Editoriali - Lavoro
di Luigino Bruni
pubblicato su Città Nuova n.1/2014 del 10/01/2014
Una delle costanti che si ritrovano nei passaggi epocali è l’invecchiamento velocissimo di parole che erano state centrali nell’epoca precedente.
Sono state alcune parole grandi (democrazia, pace, libertà, diritti) che ci hanno consentito di trasformare le macerie fratricide delle guerre in quel progetto e sogno dell’Europa che oggi fa scendere i giovani ucraini nelle piazze, invocandola e cantandola.
Oggi ci servono parole nuove capaci di dar vita a nuovi progetti collettivi, sogni comuni, felicità pubblica, altrimenti non saremo neanche capaci di custodire quelle grandi parole e conquiste delle generazioni passate.
La nostra cultura e i nostri sogni sono sempre più colonizzati da parole piccole (consumo, piacere, centri benessere…), introdotte a scopo di lucro, che ci deludono presto.

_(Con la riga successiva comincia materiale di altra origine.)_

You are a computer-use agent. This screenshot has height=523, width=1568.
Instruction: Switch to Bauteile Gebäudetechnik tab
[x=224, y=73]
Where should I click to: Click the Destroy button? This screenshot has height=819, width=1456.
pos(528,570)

C’è una parola però che è ancora capace di trasformare le nostre macerie in nuove città. Questa parola è lavoro, che deve e può diventare l’inizio di un nuovo discorso comune necessario. Sono state le virtù civili e spirituali delle generazioni del dopoguerra, la loro capacità di resistere alle avversità e alla sofferenza, la loro interiorità irrorata dalla fede semplice e tenace, che hanno trasformato milioni di contadine e contadini semi-servi in lavoratori delle fabbriche e degli uffici.
Il lavoro non si inventa, fiorisce se e quando esistono terreni fertili. Sono questi terreni che si sono inariditi, perché non abbiamo vissuto la cultura della custodia. E così sono incapaci di fiorire in lavoro.

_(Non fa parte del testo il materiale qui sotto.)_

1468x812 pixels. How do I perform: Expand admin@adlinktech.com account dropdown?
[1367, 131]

Ci siamo collettivamente dimenticati il grande dolore e il grande amore che avevano generato quei lavori che la mia generazione trovava pronti dopo gli studi, e che oggi i nostri giovani non trovano più. Se vogliamo nuovo lavoro, se vogliamo quindi salvarci, dobbiamo metterci a ricoltivare i terreni civili, morali, spirituali, che oggi versano in un grave stato di abbandono.
Chi oggi ama veramente il Bene comune – in primo luogo i carismi – deve dare vita ad una grande e nuova alleanza per il lavoro, a tutti i livelli. Il nuovo lavoro e il nuovo pane rinasceranno se ritroveremo la gioia di stare insieme e dei grandi progetti comuni, se sapremo rincontrarci in cerca di felicità pubblica. Come ieri, come sempre.